À FAIRE:
1. Dans le récit sur Cochabamba, recopie le passage qui va de « Pour couronner le » jusqu'à « barricadée pour travaux ! » en remplaçant « patio » par « jardin ».
2. Reprends le récit sur Cochabamba là où il s'arrête et écris la suite.

On a fini par arriver quand même à Cochabamba, et par s’arrêter à la première «gomeria», qui nous réparera la roue de secours en 10 minutes, avec une pâte toute rose et toute magique. Et puis le truffi nous dépose dans une banlieue un peu éloignée, où se trouve le terminal des minibus pour Toro-Toro. 
On remercierait presque notre chauffeur de nous avoir rendus à demi-sourds dans notre discothèque ambulante, tellement le niveau sonore de la ville nous surprend, surtout après plus d’une semaine dans le silence des montagnes! Les voitures et les minibus klaxonnent presque en continu, les motos pétaradent, tout cela accompagné par les marteaux-piqueurs et les lapidaires! Affamés, on entre dans le seul petit resto du secteur, accueillis par le son de la télé qui est poussé à fond, sans doute pour couvrir les bruits de la rue...



Cochabamba, 3ème ville de Bolivie, 2500 mètres d’altitude, 1 million ½ d’habitants étalés dans une cuvette entourée de versants abrupts, n’a pas grand chose pour nous séduire. Les quelques restes de l’ancienne ville coloniale sont enfouis sous des constructions modernes complétement dépareillées. Les trottoirs sont sales des détritus laissés par le nombre incalculable de personnes qui mangent dans la rue, agglutinées sur les rebords des fenêtres, assises sur les marches des immeubles, amassées autour de minuscules stands de restauration…  Et quant aux rues, c’est la  plus totale cacophonie !



Conduite au klaxon, motos pétaradantes, aucun respect des passages  piétons… bref traverser la rue, surtout avec des enfants, vous garantit chaque fois une belle montée d’adrénaline… Je me surprends à me prendre le bec avec quelques automobilistes, tournant à droite, klaxonnant fort et s’arrêtant de justesse, furieux, devant un pauvre piéton traversant sur le passage clouté.



Pour couronner le tout, l’hôtel où nous logeons pour 2 ou 3 jours n’est guère accueillant, malgré son joli patio. Les toilettes sont (et resteront) bouchées, les robinets des douches vous envoient des décharges électriques et le petit-déjeuner est à la limite de l’incorrect…
Le soir de notre arrivée, on tente quand même une sortie. La seule jolie place de la ville est barricadée pour travaux !

Lignes d'un jeu de données:
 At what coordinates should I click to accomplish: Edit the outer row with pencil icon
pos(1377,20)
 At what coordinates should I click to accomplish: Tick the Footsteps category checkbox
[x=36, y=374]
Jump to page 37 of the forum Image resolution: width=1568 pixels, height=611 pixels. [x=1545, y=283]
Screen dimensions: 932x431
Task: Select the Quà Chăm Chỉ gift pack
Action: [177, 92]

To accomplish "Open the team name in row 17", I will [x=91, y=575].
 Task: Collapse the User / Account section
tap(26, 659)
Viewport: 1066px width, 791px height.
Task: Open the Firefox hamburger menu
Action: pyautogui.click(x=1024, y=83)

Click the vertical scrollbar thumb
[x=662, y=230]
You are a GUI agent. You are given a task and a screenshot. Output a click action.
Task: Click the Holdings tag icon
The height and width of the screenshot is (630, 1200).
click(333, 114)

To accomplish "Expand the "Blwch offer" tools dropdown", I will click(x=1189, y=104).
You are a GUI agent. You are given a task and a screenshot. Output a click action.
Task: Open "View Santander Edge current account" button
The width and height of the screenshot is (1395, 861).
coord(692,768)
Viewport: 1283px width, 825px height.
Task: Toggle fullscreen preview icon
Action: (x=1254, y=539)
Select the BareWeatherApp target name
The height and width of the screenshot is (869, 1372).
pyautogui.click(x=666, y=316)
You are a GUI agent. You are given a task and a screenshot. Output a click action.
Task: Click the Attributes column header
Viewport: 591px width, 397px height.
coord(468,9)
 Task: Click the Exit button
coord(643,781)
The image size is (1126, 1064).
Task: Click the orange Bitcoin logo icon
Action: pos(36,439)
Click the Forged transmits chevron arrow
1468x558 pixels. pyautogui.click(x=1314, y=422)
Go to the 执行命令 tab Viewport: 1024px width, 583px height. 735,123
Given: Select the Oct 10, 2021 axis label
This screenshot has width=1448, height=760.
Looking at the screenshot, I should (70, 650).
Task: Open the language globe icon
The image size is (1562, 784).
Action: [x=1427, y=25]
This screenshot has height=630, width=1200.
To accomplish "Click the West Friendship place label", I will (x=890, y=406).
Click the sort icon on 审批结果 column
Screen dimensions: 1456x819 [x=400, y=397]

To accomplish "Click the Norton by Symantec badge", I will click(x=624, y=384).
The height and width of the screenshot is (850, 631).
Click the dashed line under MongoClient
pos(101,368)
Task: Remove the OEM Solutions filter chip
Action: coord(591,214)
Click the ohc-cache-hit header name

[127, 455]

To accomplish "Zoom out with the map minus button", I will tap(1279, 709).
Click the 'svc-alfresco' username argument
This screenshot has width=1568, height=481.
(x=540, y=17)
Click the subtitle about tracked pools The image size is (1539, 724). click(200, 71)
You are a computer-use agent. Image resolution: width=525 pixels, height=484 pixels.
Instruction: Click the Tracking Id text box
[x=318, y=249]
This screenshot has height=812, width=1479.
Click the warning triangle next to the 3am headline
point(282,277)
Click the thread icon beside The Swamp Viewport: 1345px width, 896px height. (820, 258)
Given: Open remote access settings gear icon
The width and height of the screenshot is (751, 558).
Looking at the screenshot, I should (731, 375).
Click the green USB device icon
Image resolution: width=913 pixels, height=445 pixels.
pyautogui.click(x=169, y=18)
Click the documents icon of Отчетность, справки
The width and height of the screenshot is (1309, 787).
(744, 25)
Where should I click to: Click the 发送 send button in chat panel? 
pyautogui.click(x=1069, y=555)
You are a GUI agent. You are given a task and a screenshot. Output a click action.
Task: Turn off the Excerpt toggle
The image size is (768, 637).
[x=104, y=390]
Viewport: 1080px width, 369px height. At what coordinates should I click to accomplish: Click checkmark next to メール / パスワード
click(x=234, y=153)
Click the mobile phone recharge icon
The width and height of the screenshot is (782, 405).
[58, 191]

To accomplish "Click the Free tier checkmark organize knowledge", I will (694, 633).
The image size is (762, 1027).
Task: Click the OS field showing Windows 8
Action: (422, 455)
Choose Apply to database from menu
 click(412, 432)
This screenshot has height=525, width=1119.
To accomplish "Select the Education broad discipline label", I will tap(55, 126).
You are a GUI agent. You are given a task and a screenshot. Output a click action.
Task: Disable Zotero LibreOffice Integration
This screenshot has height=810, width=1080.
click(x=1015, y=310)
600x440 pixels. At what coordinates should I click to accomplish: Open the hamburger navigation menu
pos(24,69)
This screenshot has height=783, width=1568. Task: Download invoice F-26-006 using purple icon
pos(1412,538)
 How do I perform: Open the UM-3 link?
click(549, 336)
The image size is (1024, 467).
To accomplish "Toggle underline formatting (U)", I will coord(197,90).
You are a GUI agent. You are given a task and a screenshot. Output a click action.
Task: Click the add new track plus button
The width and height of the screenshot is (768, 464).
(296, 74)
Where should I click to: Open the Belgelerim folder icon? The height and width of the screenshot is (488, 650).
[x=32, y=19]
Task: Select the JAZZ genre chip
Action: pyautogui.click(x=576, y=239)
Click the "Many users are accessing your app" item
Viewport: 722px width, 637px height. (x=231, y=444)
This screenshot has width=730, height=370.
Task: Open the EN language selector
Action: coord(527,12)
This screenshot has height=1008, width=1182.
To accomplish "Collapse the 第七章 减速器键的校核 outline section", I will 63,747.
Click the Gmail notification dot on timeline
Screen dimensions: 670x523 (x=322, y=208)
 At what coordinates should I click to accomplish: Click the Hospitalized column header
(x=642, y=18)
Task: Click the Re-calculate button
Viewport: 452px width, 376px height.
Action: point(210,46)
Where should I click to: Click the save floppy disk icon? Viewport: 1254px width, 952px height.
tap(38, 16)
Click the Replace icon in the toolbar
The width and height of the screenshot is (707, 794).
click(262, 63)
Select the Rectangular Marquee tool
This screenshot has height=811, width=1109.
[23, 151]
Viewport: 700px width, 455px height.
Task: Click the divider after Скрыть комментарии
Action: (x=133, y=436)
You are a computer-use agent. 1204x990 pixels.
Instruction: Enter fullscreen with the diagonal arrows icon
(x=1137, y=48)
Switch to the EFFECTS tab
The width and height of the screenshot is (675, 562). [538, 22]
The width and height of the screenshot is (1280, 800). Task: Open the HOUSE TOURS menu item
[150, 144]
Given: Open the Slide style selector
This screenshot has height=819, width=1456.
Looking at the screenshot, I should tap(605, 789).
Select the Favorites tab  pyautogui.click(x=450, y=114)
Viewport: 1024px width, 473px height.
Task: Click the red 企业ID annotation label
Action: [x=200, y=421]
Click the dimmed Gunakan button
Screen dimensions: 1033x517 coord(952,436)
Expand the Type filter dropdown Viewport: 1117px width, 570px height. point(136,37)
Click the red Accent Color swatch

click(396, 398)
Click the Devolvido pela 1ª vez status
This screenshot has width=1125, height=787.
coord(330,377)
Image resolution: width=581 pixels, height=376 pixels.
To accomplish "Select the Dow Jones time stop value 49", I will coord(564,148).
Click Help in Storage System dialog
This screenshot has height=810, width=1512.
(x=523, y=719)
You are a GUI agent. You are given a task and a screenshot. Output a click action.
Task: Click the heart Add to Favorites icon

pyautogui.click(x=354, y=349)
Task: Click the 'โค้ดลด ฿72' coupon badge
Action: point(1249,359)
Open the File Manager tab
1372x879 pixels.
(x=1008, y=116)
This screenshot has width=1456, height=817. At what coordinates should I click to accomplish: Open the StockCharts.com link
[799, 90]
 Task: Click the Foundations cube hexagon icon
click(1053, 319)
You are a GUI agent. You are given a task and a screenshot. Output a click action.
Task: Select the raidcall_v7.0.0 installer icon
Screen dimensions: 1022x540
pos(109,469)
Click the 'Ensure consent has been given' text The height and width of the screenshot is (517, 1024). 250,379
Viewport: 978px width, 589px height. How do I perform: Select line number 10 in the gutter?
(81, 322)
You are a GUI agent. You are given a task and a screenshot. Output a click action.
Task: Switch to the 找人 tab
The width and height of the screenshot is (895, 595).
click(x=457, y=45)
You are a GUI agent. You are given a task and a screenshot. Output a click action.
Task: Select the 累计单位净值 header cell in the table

LISTE DES RÉPONSES:
1.
Pour couronner le tout, l’hôtel où nous logeons pour 2 ou 3 jours n’est guère accueillant, malgré son joli jardin. Les toilettes sont (et resteront) bouchées, les robinets des douches vous envoient des décharges électriques et le petit-déjeuner est à la limite de l’incorrect…
Le soir de notre arrivée, on tente quand même une sortie. La seule jolie place de la ville est barricadée pour travaux !

2.
Pratique ce trou pour admirer la place



Quoique un peu trop haut; Mais qu'y-a-t-il derrière ?...



Derrière la panneau, il y a ça !

Curieusement, il y a plein de jolies boutiques de fringues et Hélène se trouve un très beau jean en remplacement de celui détruit par la caverne de Toro-Toro. Il y aussi d’innombrables églises catholiques mais surtout protestantes (évangéliques). 



Parfois ce ne sont que de simples salles, et c’est très étrange, par moments, comment les puissants chants religieux parviennent à presque couvrir la cacophonie de la rue…

Finalement, on se retrouve nous aussi à manger des hamburgers dans la rue, attablés sur le trottoir, contemplant un peu ébahis toute cette foule buvant et se nourrissant dehors.

Savez vous qu'en 2002, Mac Do a été contraint de fermer toutes ses enseignes ? faillite suite à une campagne sur la malbouffe... Ce qui ne veut pas dire que les Boliviens n'apprécient pas les hamburgers; seulement les leurs!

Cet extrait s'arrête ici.